Hace unas semanas, la Comisión realizó un Diagnóstico sobre la Situación de la Trata de Personas, en que documentan 5 mil 245 casos entre el 15 de junio de 2012 al 31 de julio de 2017, en la cual Chiapas junto a Baja California, Ciudad de México, Estado de México y Oaxaca se efectuaron el 70% de las investigaciones
Basado en los datos proporcionados por las procuradurías y fiscalías generales, en los ámbitos federal y estatal, en México la trata de personas afecta principalmente a las mujeres, que representan el 85% de las víctimas.
Además, se dio a conocer que el porcentaje de víctimas de explotación sexual es del 70% de las víctimas totales, y el de víctimas de trata en materia laboral es de 17%, y en cuanto a la edad de las posibles víctimas identificadas en México, la mayoría son personas adultas al representar el 73%, siendo 27% restante personas menores de 18 años de edad.
Ante esto, la Comisión alertó sobre la falta de detección e identificación por las autoridades en materia de trata de personas y las diversas formas de explotación, a pesar de que México cuenta con instrumentos internacionales ratificados en la materia y leyes que obligan a los tres órdenes de gobierno a formular una política pública integral.
“No basta con tener la mejor legislación, sino que es necesario materializar su contenido y que las personas lo perciban en su vida cotidiana”, informó el organismo nacional.
La Comisión añadió que a nivel global, los países detectan y reportan más víctimas, y también sentencian a más tratantes, sin embargo, el número de personas que terminan en procesos de esclavitud y explotación no disminuye y va en aumento, en tanto que las modalidades y formas de enganche y sometimiento se hacen más complejas y, sobre todo, más violentas, lo cual quiere decir que las estrategias represivas de los Estados no han sido la solución principal.

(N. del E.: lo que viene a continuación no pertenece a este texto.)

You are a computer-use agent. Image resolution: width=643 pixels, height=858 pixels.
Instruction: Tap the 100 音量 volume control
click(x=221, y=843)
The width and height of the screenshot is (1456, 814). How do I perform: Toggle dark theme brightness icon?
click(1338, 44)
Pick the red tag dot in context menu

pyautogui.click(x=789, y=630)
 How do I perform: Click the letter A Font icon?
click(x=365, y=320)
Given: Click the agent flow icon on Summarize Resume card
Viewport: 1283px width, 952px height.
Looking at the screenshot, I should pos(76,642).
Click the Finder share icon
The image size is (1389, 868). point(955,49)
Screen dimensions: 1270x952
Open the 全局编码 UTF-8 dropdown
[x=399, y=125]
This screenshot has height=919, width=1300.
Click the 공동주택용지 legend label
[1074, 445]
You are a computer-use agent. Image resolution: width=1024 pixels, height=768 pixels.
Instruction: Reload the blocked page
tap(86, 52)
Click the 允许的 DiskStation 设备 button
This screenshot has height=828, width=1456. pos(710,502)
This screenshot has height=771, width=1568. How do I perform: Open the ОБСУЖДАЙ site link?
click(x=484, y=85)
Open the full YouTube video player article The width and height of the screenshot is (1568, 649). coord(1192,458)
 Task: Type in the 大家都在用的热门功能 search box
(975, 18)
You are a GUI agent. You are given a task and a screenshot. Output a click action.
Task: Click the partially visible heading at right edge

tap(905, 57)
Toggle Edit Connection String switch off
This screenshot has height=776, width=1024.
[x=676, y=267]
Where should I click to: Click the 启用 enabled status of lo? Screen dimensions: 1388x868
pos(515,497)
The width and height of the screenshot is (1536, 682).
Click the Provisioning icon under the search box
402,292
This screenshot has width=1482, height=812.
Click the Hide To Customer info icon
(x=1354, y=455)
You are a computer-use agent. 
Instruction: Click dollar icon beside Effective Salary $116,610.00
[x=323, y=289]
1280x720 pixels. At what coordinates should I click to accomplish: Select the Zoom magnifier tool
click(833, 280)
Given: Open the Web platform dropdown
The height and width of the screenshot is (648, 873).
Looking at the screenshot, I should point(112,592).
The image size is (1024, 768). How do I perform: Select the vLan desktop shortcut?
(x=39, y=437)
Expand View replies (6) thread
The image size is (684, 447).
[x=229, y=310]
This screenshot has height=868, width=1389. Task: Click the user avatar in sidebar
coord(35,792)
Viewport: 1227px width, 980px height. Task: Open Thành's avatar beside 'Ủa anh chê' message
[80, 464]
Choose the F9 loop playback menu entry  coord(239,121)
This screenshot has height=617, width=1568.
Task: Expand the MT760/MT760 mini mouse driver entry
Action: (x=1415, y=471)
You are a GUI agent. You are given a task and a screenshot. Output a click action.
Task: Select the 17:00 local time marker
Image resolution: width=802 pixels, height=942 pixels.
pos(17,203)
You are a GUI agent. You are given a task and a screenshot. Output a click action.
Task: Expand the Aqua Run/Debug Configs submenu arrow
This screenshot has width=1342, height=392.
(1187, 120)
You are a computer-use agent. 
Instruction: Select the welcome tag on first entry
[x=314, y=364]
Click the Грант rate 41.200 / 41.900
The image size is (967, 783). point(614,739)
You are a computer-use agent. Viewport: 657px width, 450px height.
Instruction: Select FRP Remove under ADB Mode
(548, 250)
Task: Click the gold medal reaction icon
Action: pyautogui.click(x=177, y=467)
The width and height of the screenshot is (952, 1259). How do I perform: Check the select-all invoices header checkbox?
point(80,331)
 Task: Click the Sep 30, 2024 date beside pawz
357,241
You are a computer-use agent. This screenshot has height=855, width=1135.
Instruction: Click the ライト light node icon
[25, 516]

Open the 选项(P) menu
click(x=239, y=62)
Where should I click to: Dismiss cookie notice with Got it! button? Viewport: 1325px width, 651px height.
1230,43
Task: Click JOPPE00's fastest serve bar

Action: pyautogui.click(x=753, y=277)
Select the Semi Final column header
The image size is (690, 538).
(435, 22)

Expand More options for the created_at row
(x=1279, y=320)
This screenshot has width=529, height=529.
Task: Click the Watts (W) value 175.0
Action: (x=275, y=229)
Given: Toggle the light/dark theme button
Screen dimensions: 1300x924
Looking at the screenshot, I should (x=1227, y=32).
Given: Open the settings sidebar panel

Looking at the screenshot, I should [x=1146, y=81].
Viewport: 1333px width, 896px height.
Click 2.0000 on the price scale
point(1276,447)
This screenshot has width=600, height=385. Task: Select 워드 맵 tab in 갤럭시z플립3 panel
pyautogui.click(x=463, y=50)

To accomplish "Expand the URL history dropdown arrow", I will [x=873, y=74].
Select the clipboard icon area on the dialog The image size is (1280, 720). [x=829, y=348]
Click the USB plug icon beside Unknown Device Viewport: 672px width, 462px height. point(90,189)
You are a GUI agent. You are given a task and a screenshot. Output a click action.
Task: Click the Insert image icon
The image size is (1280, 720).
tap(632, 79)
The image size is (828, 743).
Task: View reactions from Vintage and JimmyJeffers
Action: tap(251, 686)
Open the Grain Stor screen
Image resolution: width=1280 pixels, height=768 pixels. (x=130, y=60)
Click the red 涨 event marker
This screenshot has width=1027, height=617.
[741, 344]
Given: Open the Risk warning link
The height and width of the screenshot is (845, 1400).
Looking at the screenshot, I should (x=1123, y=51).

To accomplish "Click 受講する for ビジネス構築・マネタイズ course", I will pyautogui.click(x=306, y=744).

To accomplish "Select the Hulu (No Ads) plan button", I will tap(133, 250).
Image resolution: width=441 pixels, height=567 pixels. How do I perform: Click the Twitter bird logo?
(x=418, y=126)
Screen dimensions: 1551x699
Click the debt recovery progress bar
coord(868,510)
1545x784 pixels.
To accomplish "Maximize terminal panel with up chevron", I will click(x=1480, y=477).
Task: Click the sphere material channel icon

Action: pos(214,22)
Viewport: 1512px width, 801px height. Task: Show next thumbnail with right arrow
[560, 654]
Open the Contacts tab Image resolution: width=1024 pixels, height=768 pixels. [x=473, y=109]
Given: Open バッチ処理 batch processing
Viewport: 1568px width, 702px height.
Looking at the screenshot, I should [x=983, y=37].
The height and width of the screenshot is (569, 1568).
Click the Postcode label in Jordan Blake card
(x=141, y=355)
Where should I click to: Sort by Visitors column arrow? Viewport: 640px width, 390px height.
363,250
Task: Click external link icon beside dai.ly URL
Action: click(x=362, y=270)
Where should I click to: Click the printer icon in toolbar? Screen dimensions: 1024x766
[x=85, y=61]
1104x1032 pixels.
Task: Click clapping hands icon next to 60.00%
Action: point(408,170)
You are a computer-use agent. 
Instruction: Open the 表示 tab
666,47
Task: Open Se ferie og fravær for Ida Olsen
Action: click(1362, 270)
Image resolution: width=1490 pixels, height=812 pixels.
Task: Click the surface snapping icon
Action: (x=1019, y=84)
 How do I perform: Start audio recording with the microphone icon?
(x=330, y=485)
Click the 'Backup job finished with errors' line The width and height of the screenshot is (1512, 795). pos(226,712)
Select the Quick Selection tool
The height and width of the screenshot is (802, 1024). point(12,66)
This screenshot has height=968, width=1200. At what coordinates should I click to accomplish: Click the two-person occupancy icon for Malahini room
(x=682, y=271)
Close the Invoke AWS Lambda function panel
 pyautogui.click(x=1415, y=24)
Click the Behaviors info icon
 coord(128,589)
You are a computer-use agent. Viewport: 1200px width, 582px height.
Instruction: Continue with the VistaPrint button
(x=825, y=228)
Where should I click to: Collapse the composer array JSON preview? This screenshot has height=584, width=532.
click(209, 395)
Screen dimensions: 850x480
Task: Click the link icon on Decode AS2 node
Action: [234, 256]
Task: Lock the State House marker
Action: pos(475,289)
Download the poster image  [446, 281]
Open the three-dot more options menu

El organismo nacional sobre la pertenencia de las víctimas detectadas a algún grupo en condiciones de vulnerabilidad observó que del 72% de total no se tuvo registro y en el caso del 27% se indicó que no pertenecían a ninguno de esos grupos.
Únicamente se tuvo información de la sistematización de información de seis personas de la comunidad LGBTTTIQ posibles víctimas, 29 pertenecientes a una comunidad indígena, de cuatro personas con discapacidad y tres personas migrantes en tránsito.